Inclusive Becomes Sexist, In One Easy Step

If you want to play the market—
And to out-perform the Dow—
There’s an index fund that’s figured out
A brand-new method how!
If you recognize diversity
In leadership positions
You can make a great portfolio
From other funds’ omissions!

If you specialize in companies
Where women are in charge
You’re omitting eighty-nine percent
(Cos men rule, by and large)
See, women in the boardroom
Are a rarity, it’s true,
But investing in these women
Can be lucrative for you!

But! Addressing disproportion
In the modern business scheme
Means investing more in women!
(It’s a feminazi dream!)
So the MRA’s start screaming
“This is sexist, can’t you see?—
Why, such actions are atrocious…
They no longer favor me!

So… I found this by traveling backward, having seen the final product first–but I think it best to start at the beginning. There is, New Hampshire Public Radio reports, an index fund that focuses on companies with women in leadership positions:

There are 406 companies in Pax’s new index fund, including Microsoft, General Electric, and Estee Lauder. Besides being well-established brands, they have one thing in common: women in leadership positions. Ninety-seven percent of all the companies in the fund have two or more female board members. In a traditional index fund, says Pax CEO Joe Keefe, women sit on only about 11 percent of board seats.

You know there’s significant research at this point showing that where women are better represented on corporate board and where women are better represented in senior company management that those companies actually perform better.

So… 2 or more female board members. So most of the boards still have men, and may well have a majority of men. There’s no real threat to men here, nor is there any implied in the research:

It’s not that women are better at business than men. Sorry, ladies. “What the research points to,” Keefe says, “is that diverse groups make better decisions than non-diverse groups.”

Ok, I could do without the “Sorry, ladies.” What the research is telling us is what feminists have long realized: you don’t do your business any favors by excluding half of the potential brainpower. If the existing inequalities (seriously, 89% of companies have no women on their boards?) are there because men are naturally better at business, this fund should tank. But no, a fund that addresses institutional sexism is doing quite well!

The NHPR article is titled “Pax Index Bets Women-Led Firms Can Beat The Stock Market“. I’d probably have read it with that title anyway, but that was not the title I first saw. Via a box at the Union Leader, the first title I saw was “Pax World believes sexist fund can beat the market“.
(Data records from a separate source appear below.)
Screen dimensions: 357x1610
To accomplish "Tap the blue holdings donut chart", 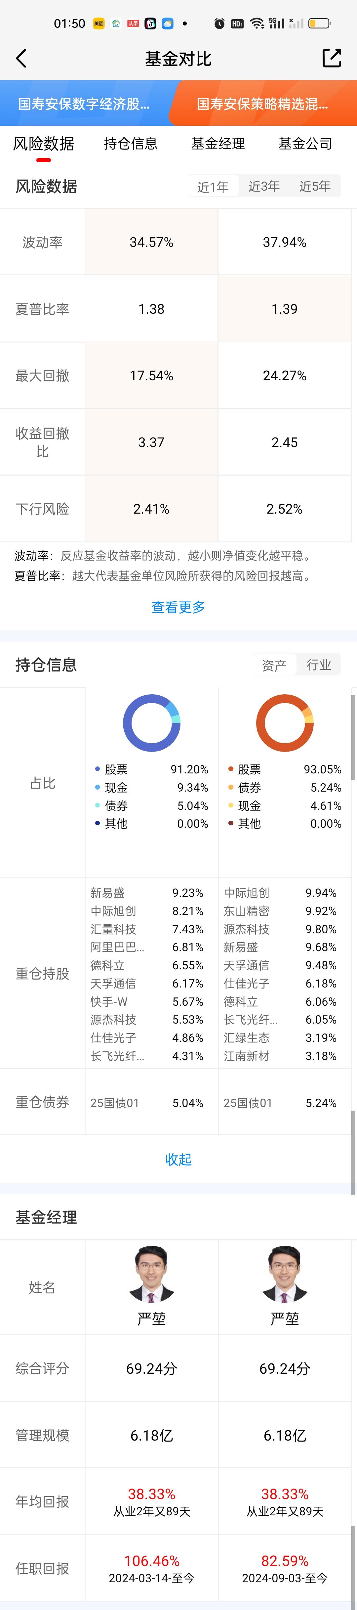I will (x=152, y=723).
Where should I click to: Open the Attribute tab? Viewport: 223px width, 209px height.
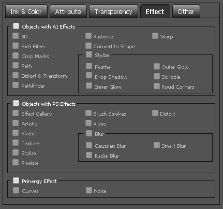(68, 11)
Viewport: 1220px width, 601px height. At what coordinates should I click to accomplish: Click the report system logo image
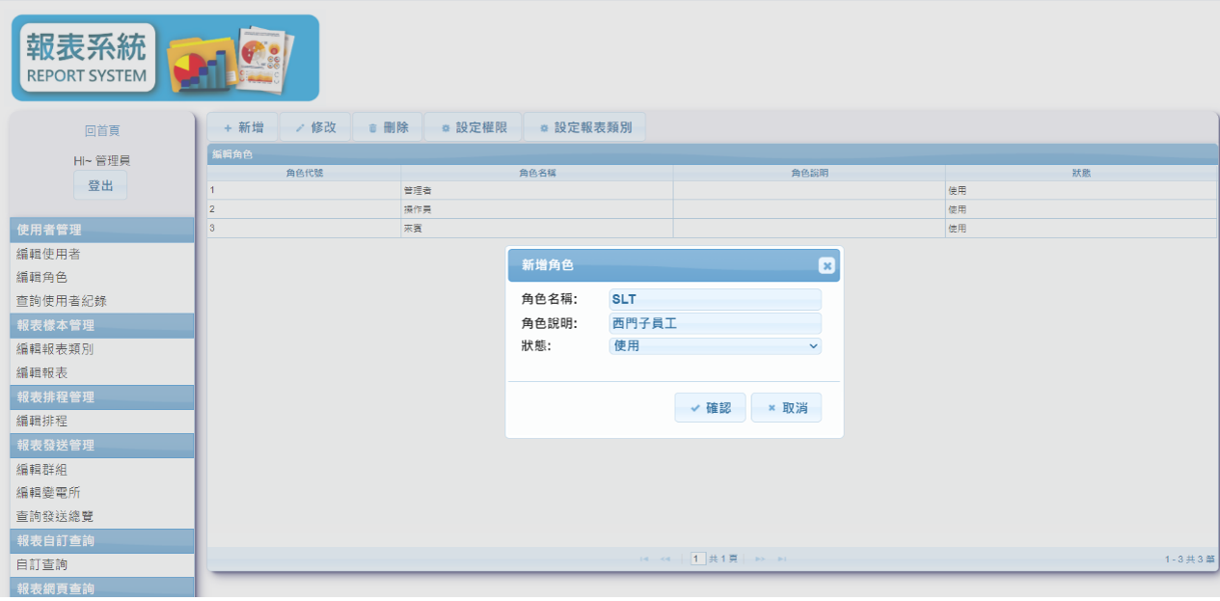165,58
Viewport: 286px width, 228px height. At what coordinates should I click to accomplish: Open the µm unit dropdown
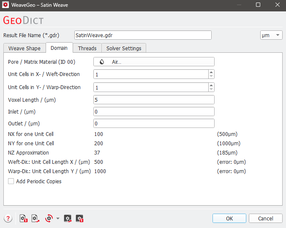271,35
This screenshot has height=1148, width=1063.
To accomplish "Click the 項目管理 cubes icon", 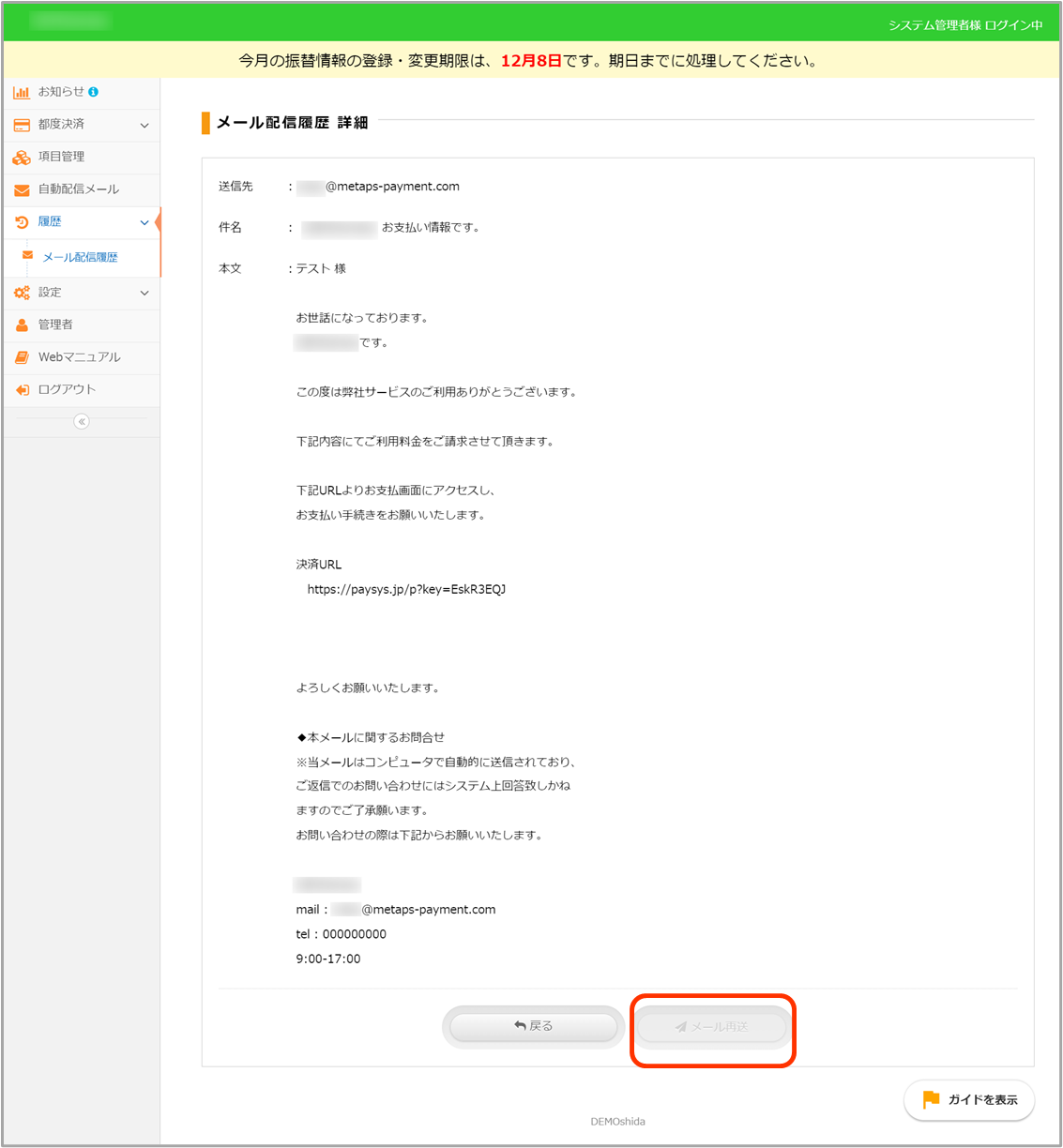I will pyautogui.click(x=21, y=158).
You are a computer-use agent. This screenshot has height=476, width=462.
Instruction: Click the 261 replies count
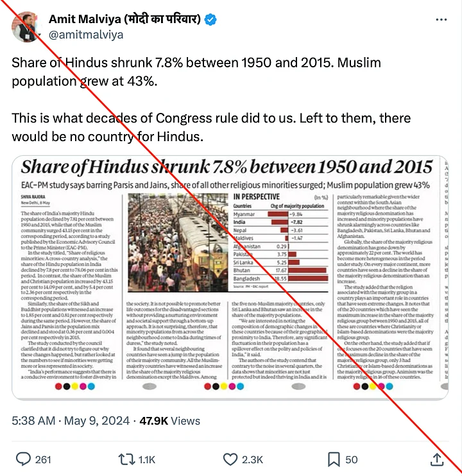43,459
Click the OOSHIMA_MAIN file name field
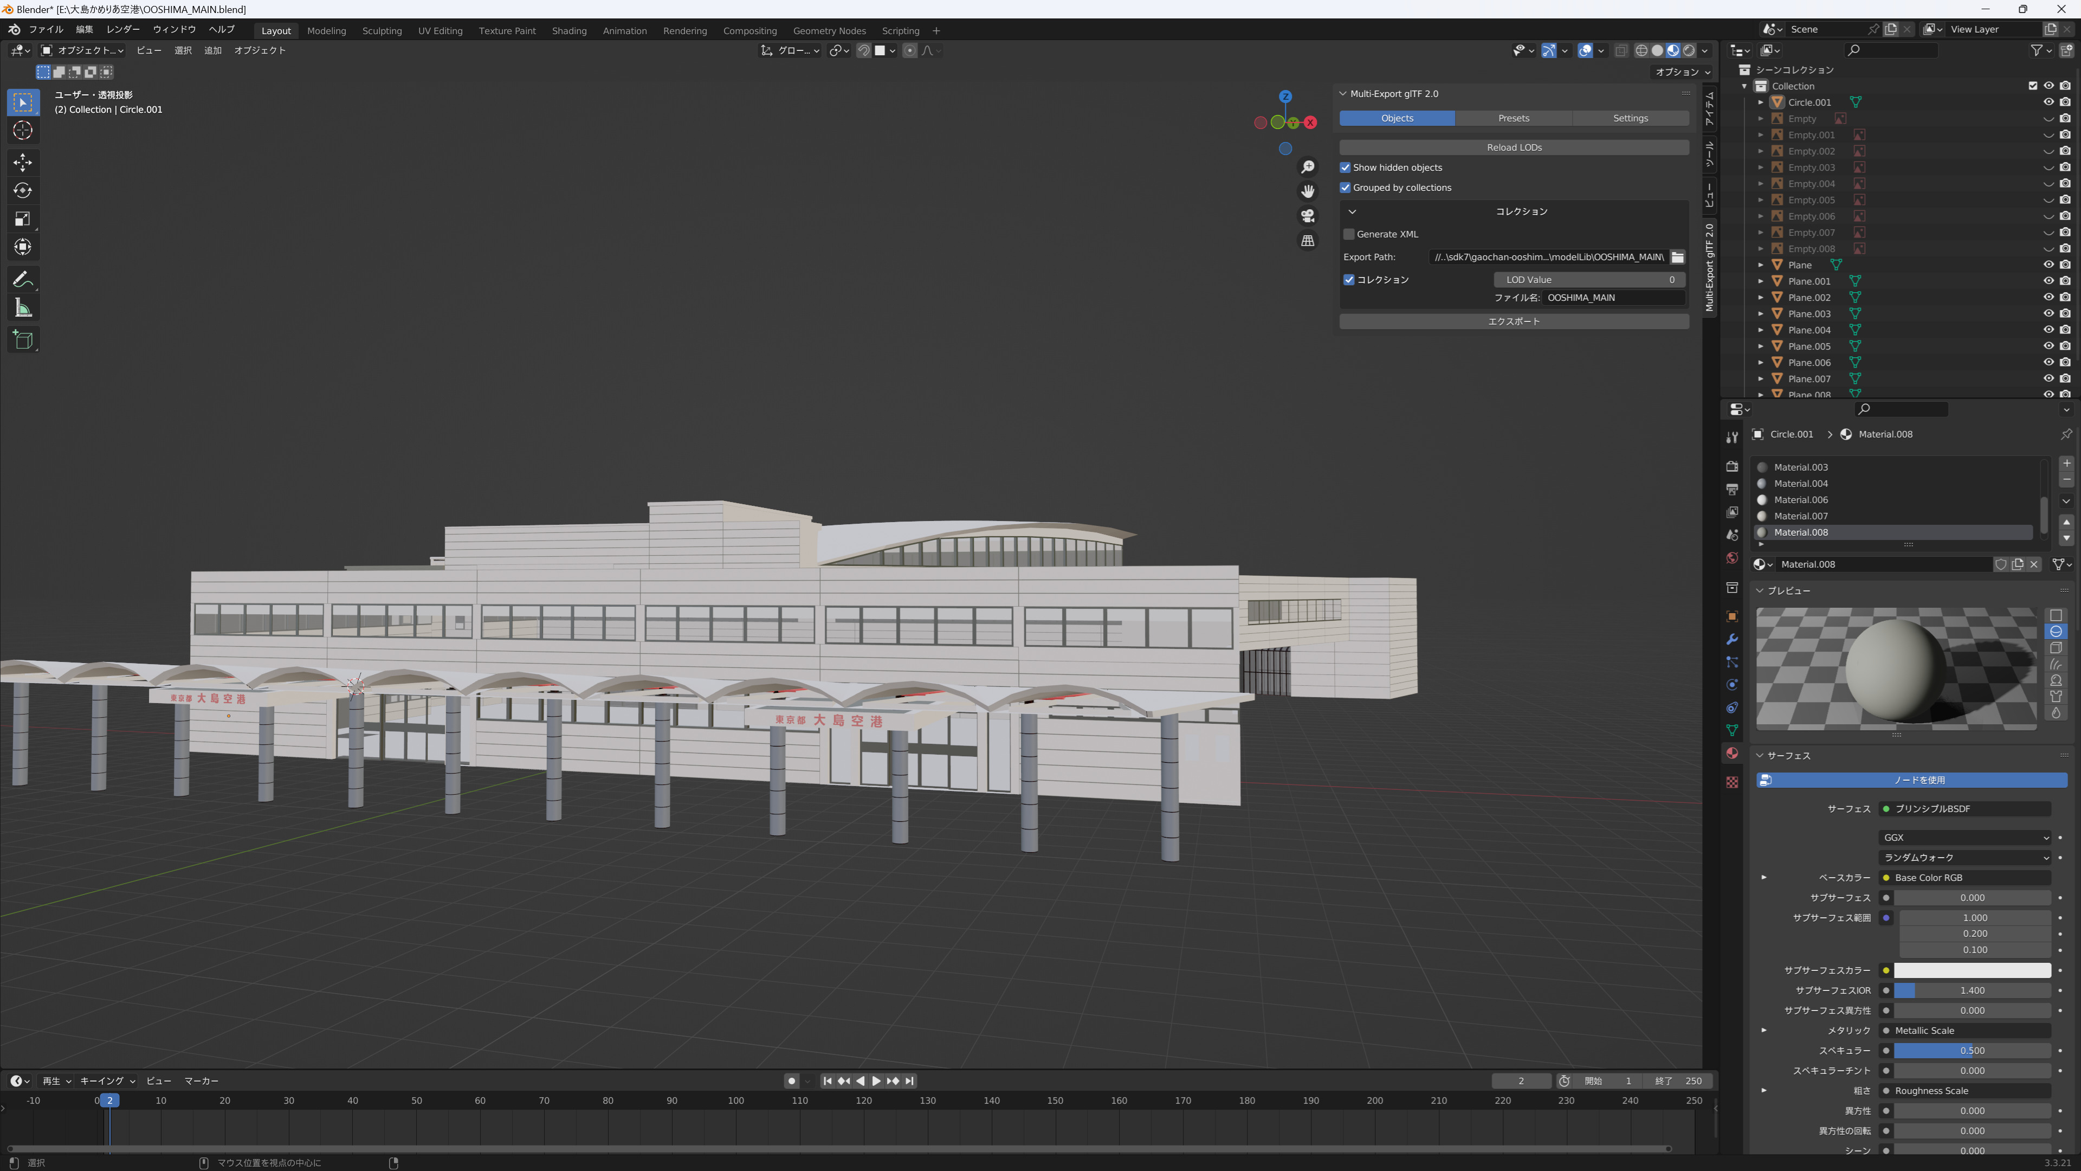The width and height of the screenshot is (2081, 1171). [1614, 297]
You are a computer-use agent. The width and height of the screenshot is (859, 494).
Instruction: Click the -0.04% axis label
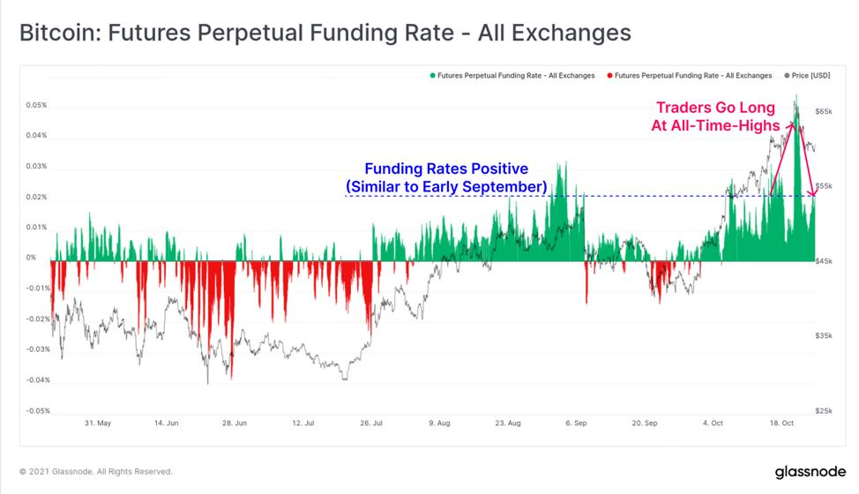(x=37, y=380)
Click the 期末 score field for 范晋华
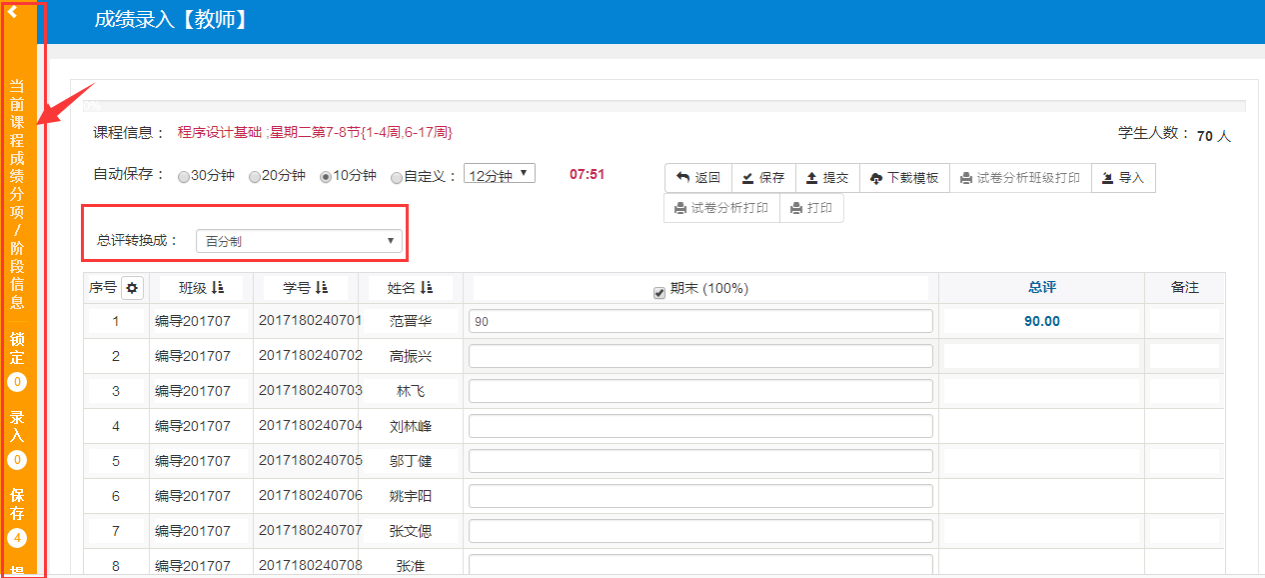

That’s right–a fund that seeks inclusiveness and diversity, because it deliberately searches for the 1/9th of companies that have both men and women on their boards, and not the 8/9ths of companies that have men only, has been labeled “sexist”.


  1. says

    “Sorry, ladies.”

    While I agree that the comment was unnecessary, it is a common phrase (16,600,000 Ghits, for what that’s worth) and, as a wordsmith yourself, you probably already know that we are rather lumbered with the language we’ve got at any particular time—I looked on it as ironic, rather like “nigger” in Adventures of Huckleberry Finn, but then I’m usually wrong :-)

  2. John Horstman says

    Oh, snap; I know where I’m transferring my investments. Or maybe not – the individual investment option has an expense ratio of .99%, which is a bit higher than the median, and WAY higher than my current Vanguard index funds, which are all below .2%. Barclay’s index provides another option, but I don’t see any actual index mutual funds that are using it yet.

    seriously, 89% of companies have no women on their boards?

    Well, not exactly. 89% of corporate board positions in the average index fund are held by men. That could mean that every single company in the average index fund has 1 woman and 8 men (though it clearly doesn’t actually mean that – more likely, a lot of companies have no women, some have one or two, and some have several – perhaps even many – women, off-setting some of those with no women). It could be that 99% of companies have no women on their boards, and 1% have all-woman boards, or countless other configurations.

  3. Robert B. says

    I don’t think the article you quote (or rather, the person named Keefe you quote the article quoting) is talking about the untapped talents of women (though that probably is a thing). They seem to be talking about the value of diversity itself, that a variety of viewpoints make for better decision making. (From what you’ve said about your internet habits, I deduce you are familiar with this idea.)

    (I planted parentheses in my garden this year and now I have way too many of them. (It’s like zucchini. (Do you want some?)))

  4. Cuttlefish says

    Robert B–He clearly is talking about the benefit of diversity, I agree.

    My point was not about that, but about the change in description, from “women-led” to “sexist”.

  5. Bryan Long says

    I also remember reading about better science being done with more diverse groups. Having people with different backgrounds and experiences is the best way to offset our unavoidable biases.

  6. zekehoskin says

    My favorite poems are those
    (That LISP programmers write, ( I suppose
    For pure recreation
    (With good punctuation
    (And parentheses uses that close))))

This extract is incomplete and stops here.